あくまで慶二が感じたことであり、傍から見れば互いに冷静さを失っていることは間違いない。
だが、呆気にとられてしまい、意を挟める人間はその場に存在しなかった。
所謂お姫様抱っこのような形で――ただし出来る限り揺らさないように――慶二は保健室へと駆けて行った。
◆
結局、悠は昼休みになっても目を覚まさなかった。
保険医の安本曰く、軽い脳震盪であり心配するほどではないらしい。
事実、それを裏付けるように悠の顔は寝ているようにしか見えない。
だが、慶二としてはどうにも胸騒ぎが止まらないのだ。
昼食を取ることなくここにいる。
先ほどまで実夏や愛子、理沙もつきっきりだったのだが、彼女たちには先に食事を済ませるよう申し出た。

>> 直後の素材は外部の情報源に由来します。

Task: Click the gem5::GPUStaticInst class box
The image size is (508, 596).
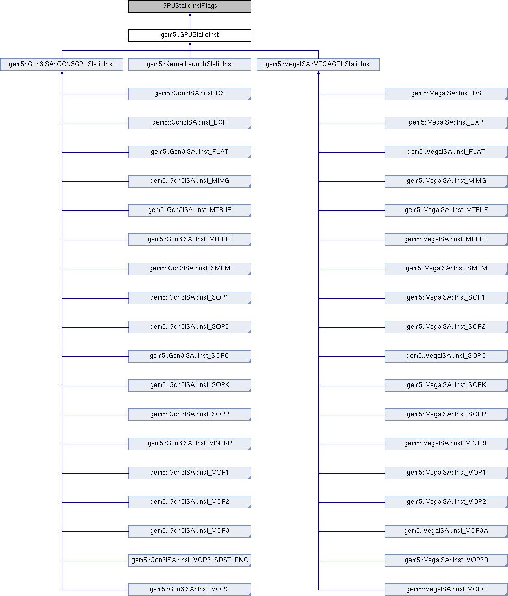Action: tap(190, 35)
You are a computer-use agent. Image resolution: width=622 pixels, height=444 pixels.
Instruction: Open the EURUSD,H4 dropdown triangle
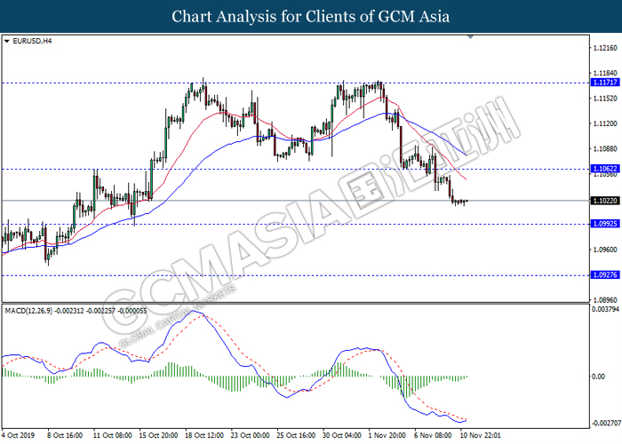pyautogui.click(x=7, y=41)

そもそも、食事を配達するはずの慶一が行方不明なのである。
どうやら、心配性になっているようなのだが、当人としては気づくはずもない。ここ数日気を失ったりへたり込む悠ばかり見てきたせい。
結局、安本は、過保護な幼馴染に呆れたようにして保健室を出て行った。
体育祭に怪我は付き物。彼女としても他の仕事があるようだった。
「ん……」
小さく悠が身じろぎしたのを見て、慶二は期待を込めて顔へと視線を動かす。
が、寝返りを打っただけらしい。
その過程でシーツから手がはみ出ている。
これならば平気そう。
ようやく慶二は気を緩める。
とりあえず、はみ出た手をベッドの中に戻そうと考えたところ――むんずと悠に手を掴まれた。